Again some of this are new for me too, and i can say some bull, but i understand this that way : there are old (CAM) and new (ECAM) strandards of PCI/PCIe meaning "Configuration Access Mechanism" for CAM and Extendend Configuration Access Mechanism for ECAM.
What it mean is that it's CPU chip dictate in hardware by PCI/PCIe protocol (CAM/ECAM) where placed configuration space registers. Now, when computer (be it x1000, or PC or any) boots, it's already known which address is a start of the PCI devices (from datasheets on CPUs probably, and in our case i take it from linux kernel code port to X1000, as we have no datasheet). So in our case with X1000 its 0xE0000000, so all PCI starts here physically. The way how they placed in are old (CAM) and new (ECAM).
Now, some devices have BAR, some have not (host bridges, pci-to-pcie bridge, integrated devices like our IOC, MAC, DMA, etc, where not need lots of memory like for graphics card,etc). After computer boots, firmware start to check PCI devices, and discover : if there NOBAR devices, simple skip it. This will be accessed directly. if there is BAR devices it then write an address of device to BAR, and then, when OS boots, it then do MMU mapping of this address, while NOBAR ones still untouched as it, just MMU mapped whole region of 0xE0000000 so we can access them from OS, but individual devices which have no BARs are not MMU mapped.

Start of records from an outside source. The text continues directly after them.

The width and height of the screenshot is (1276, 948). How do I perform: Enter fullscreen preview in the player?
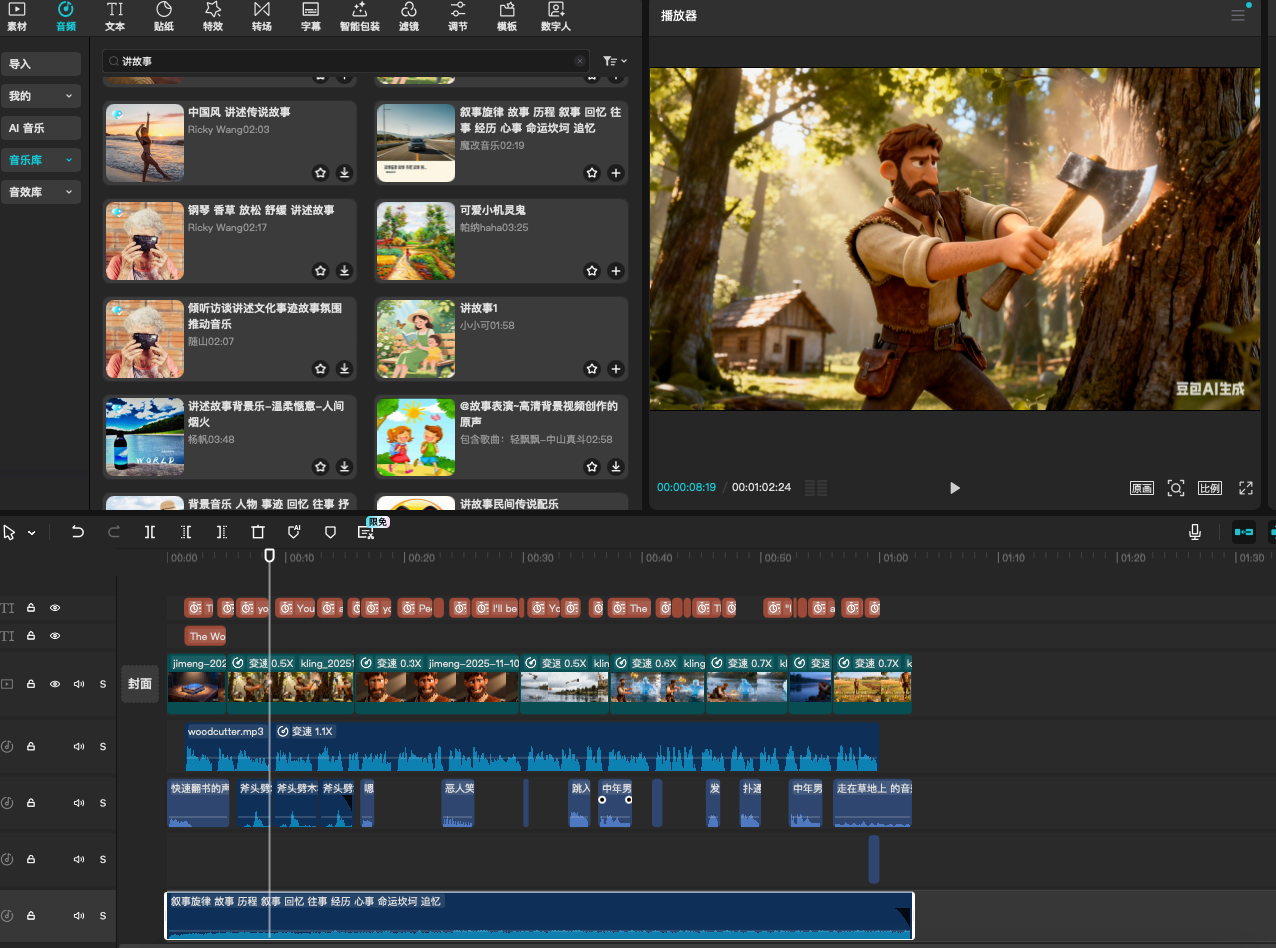point(1246,488)
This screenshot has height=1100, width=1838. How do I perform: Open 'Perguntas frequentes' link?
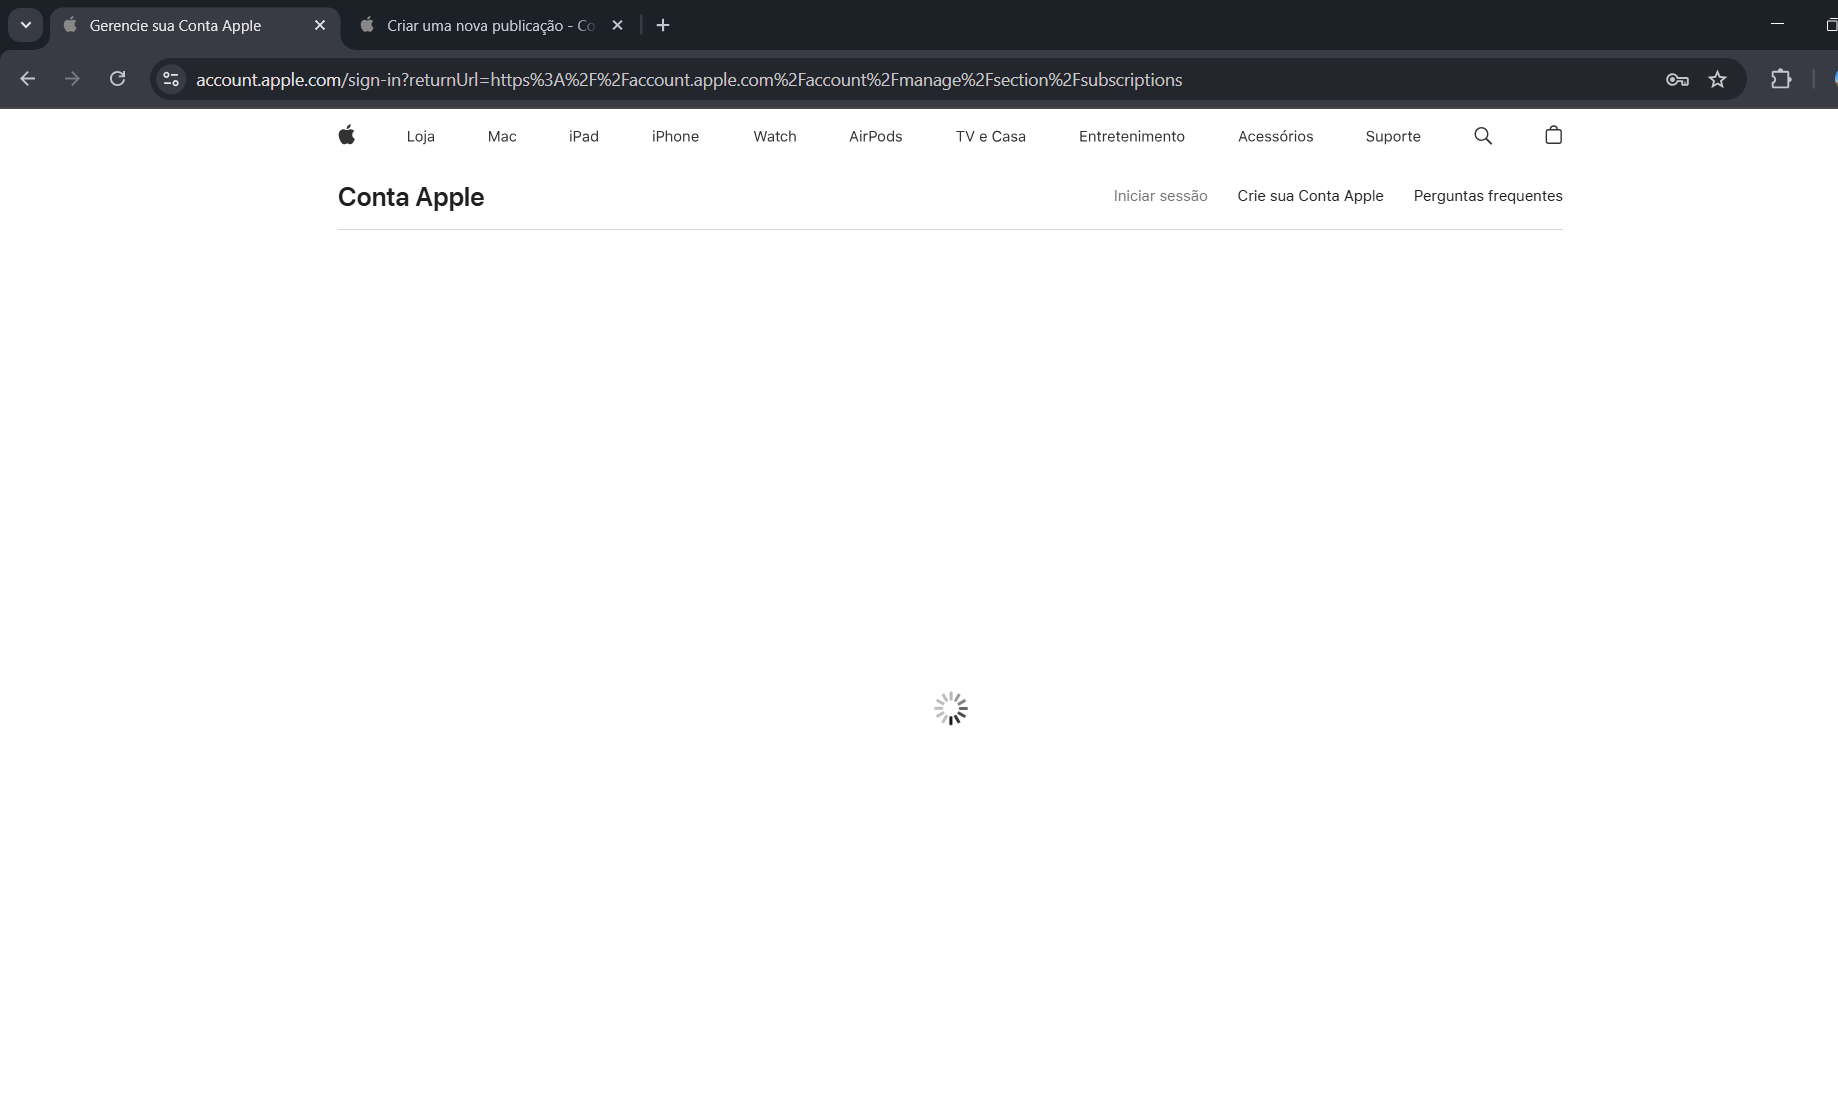tap(1487, 196)
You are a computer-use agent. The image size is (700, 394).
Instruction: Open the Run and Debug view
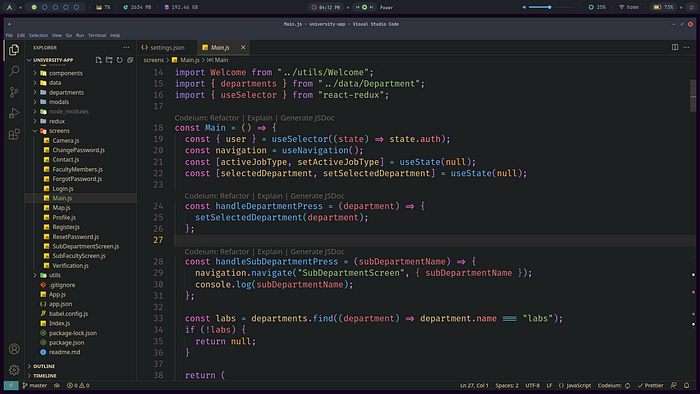coord(14,113)
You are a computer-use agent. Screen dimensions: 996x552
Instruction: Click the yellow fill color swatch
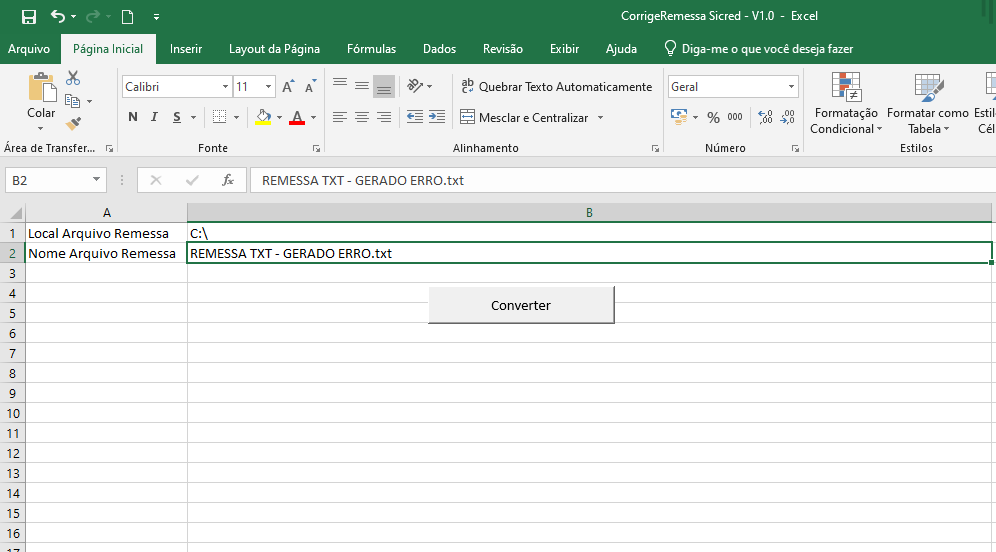pos(263,117)
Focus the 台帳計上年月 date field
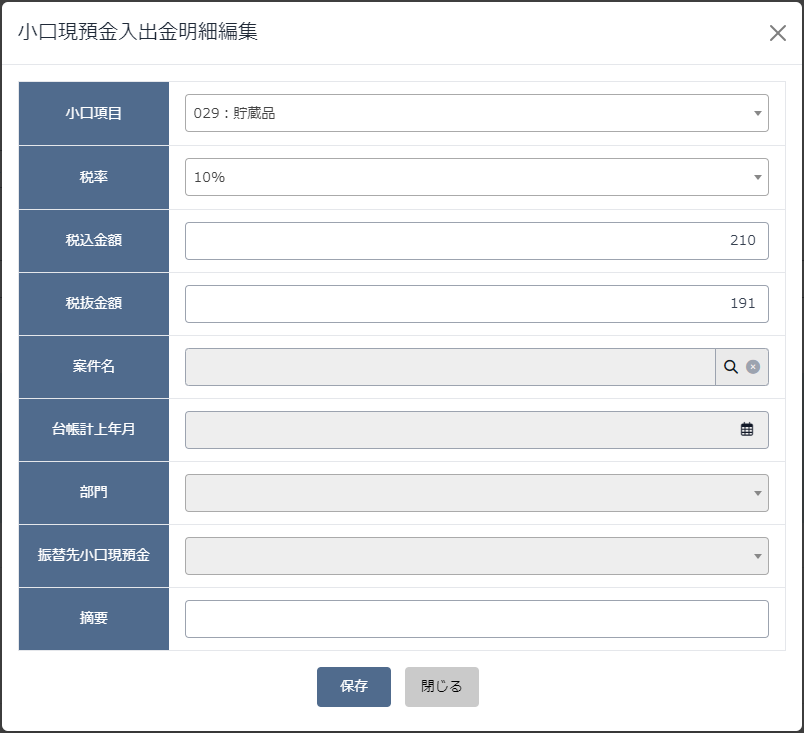The image size is (804, 733). coord(477,430)
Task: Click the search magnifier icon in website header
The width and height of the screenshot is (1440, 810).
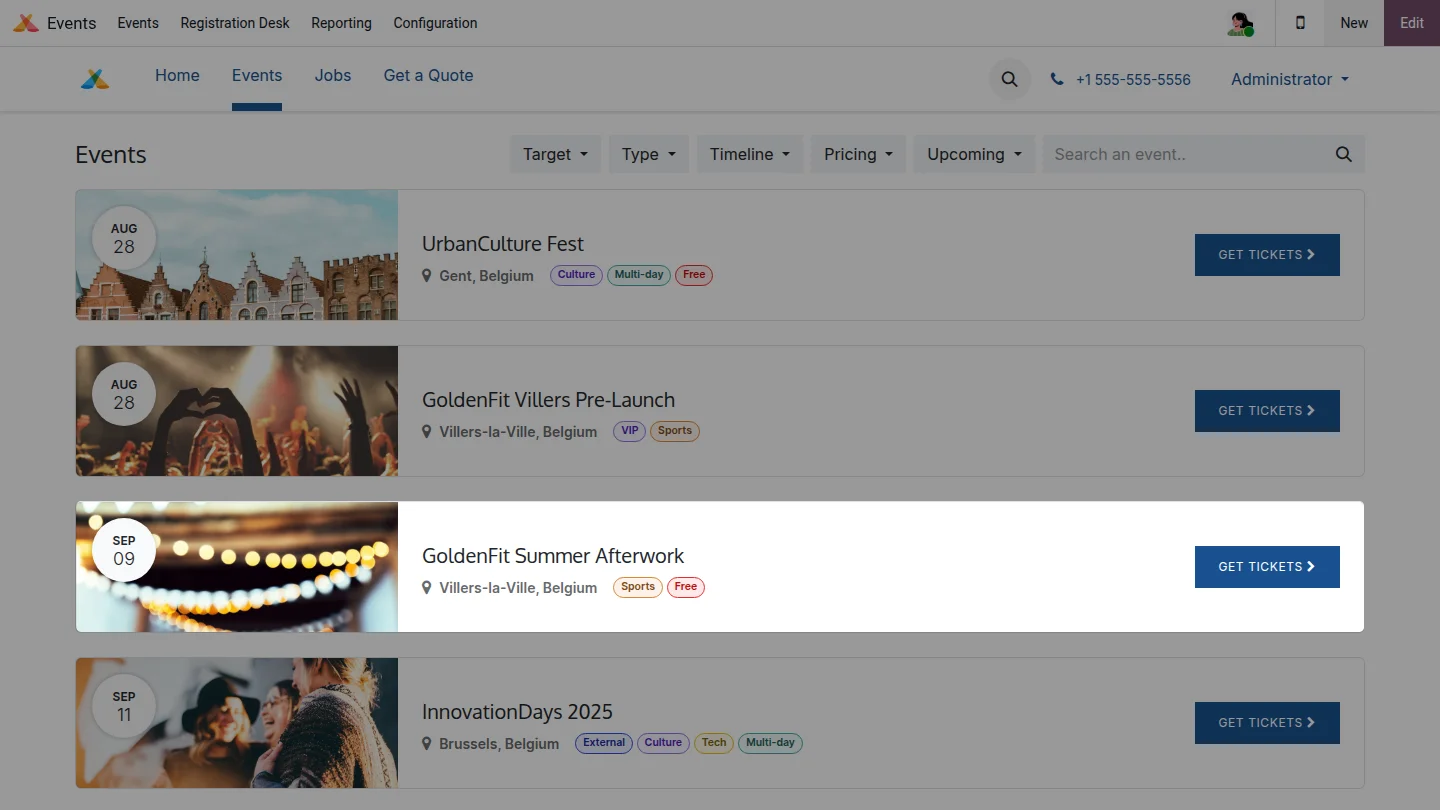Action: [x=1009, y=79]
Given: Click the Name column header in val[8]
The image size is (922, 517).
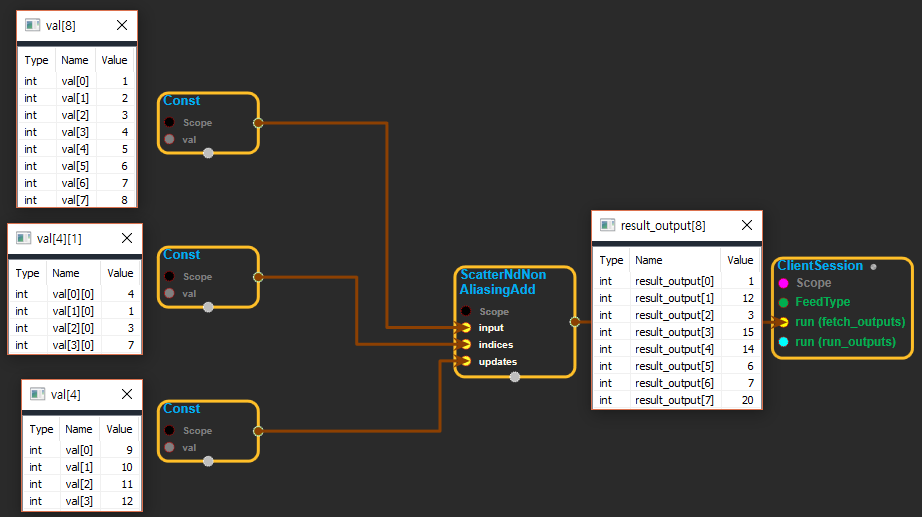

Now, when i say "those are ECAMS", i mean that those addresses of IOB/DMA/MAC do not go the individual MMU-mapping route by OS, and then GetResourceRange() return NULL for them as search for BARs. You can only access them directly by ECAM standard. Which (both and old CAM and ECAM) have a formulas to calculate an address of device. In our case its ECAMs one :
0xE0000000 | (dev<<15) | (fn<<12) | offset
I can't be 100% sure without datasheet on PA6T CPU that it exactly that statdard, but i can with 100% sure say that the caclulation formula of ECAM standard fits very well on PA6T, and indeed found IOB/DMA and MAC where they are on X1000, so, this probably ECAM standard used indeed (and what else it can be: all in all its same PC, just with PPC cpu and CFE).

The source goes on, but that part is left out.